I agree with the people who argue that our movement should perhaps not have focussed on 377 (given Indians’ complicated relationship with the law). We should have focussed on marriage instead. Rather than assume that acceptance of gay marriage will come later, faithfully following the Western trajectory, we could see what is around us. In the 1970s, Shankuntala Devi (yes, the mathematical genius) wrote a treatise on homosexuality in which she interviewed a priest who spoke of Hindu marriage being between two souls, not two bodies. In 1987, when Leela and Urmila were married, their priest used the same words as justification.

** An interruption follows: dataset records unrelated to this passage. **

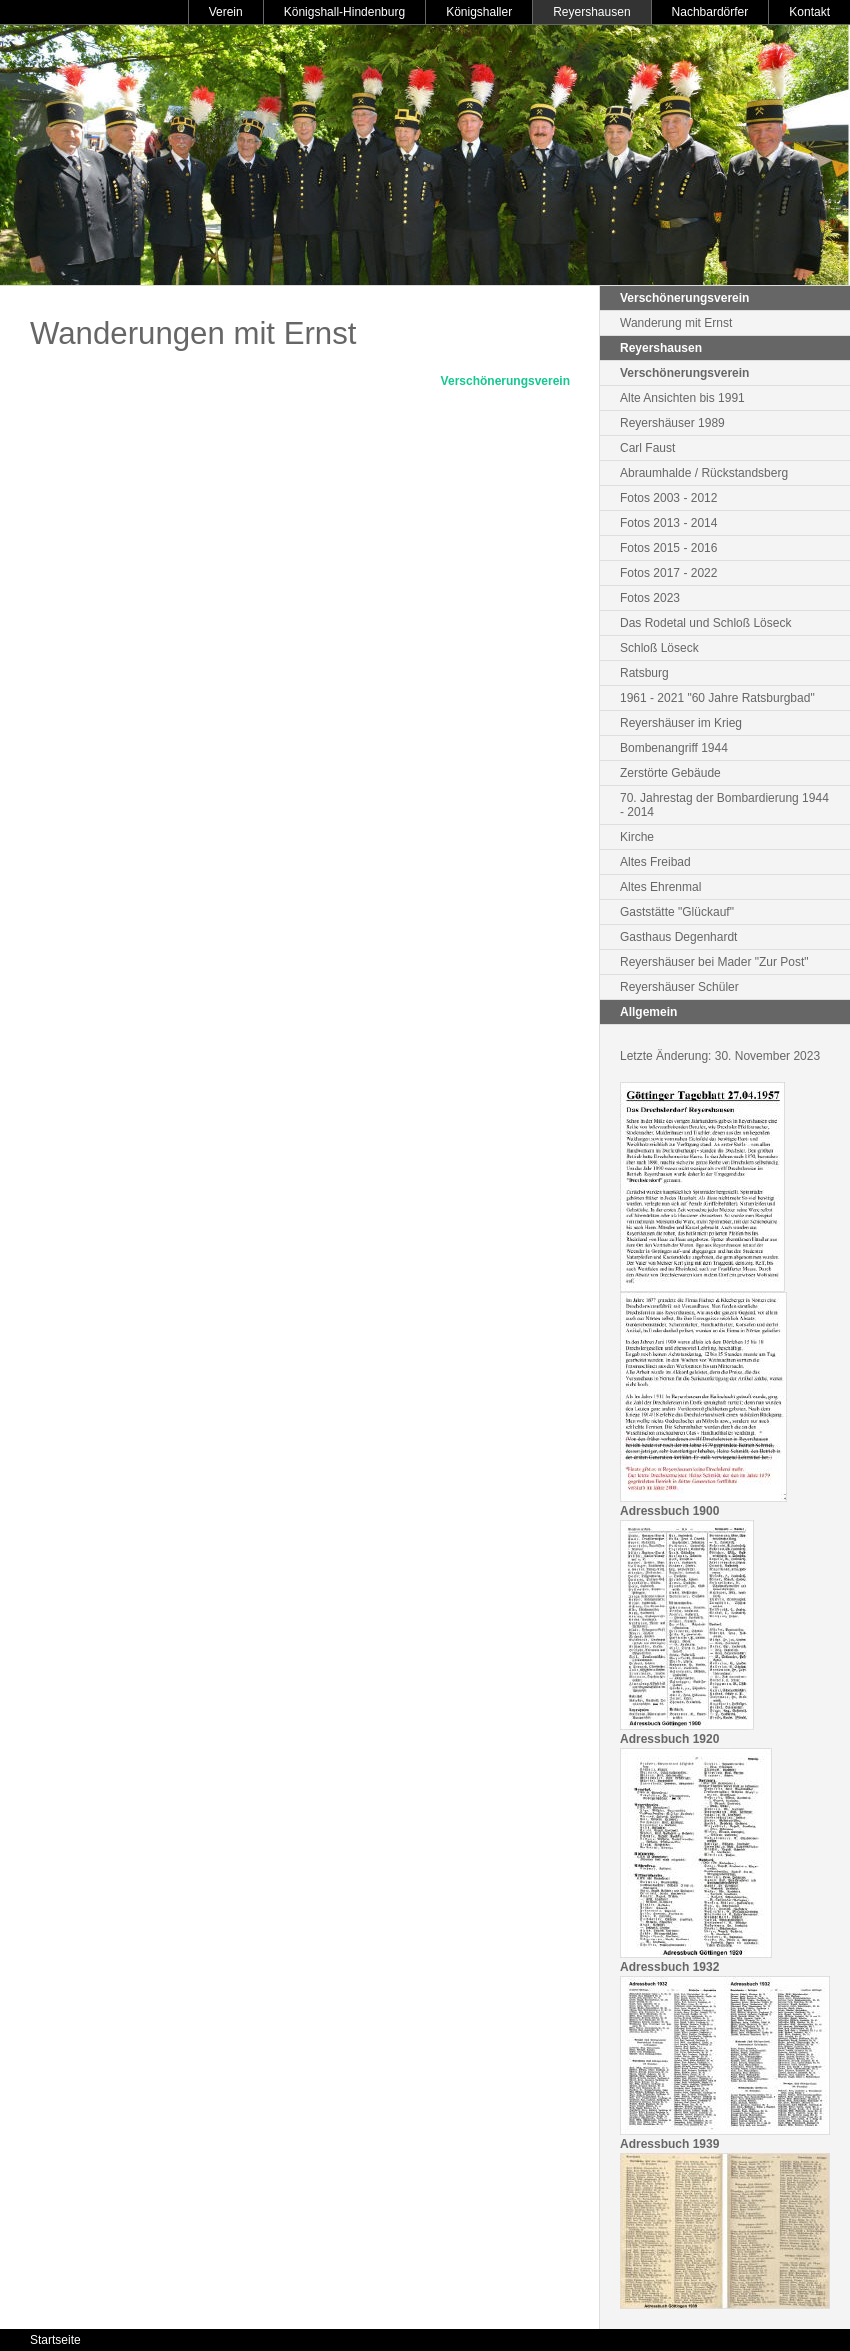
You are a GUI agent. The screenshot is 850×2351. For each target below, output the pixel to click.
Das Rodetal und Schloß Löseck (705, 623)
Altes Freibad (655, 862)
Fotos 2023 (650, 598)
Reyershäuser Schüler (679, 987)
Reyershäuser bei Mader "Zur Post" (714, 962)
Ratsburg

THOUGH MOST of us were happy to read about Wendell Rodericks’ wedding, one wished people knew that gay and lesbian marriages, with some ritual, happen around us all the time. Nandu’s and Sheela’s, in Kerala, for instance, was one of the more public ones, in 2004. Why aren’t we organising mass marriages as the Self-Respect movement once organised inter-caste marriages in Tamil Nadu’s cinema halls? The social hostility attendant would be only the same hostility that any inter-caste, inter-race or intergenerational marriage faces in India or the West. As would any union that privileges erotic love over social suitability.

My friend remarked that a young gay couple whom we think of as the most devoted in existence, are living a double life, as neither are out to their parents. I would argue that the phrase double life is not particularly useful because the hostility the young gay couple face is hardly different from that faced by heterosexual couples arrested in parks in Bihar.

If I were much ruder, I would quote Akshay Khanna. Not the actor, Akshay is an important and serious activist, someone just as capable of kissing a woman while wearing a skirt, as kissing a man in a public meeting. To annoying people who ask him whether he is out to his parents, he would respond, “I wish heterosexuals in India would come out to their parents.”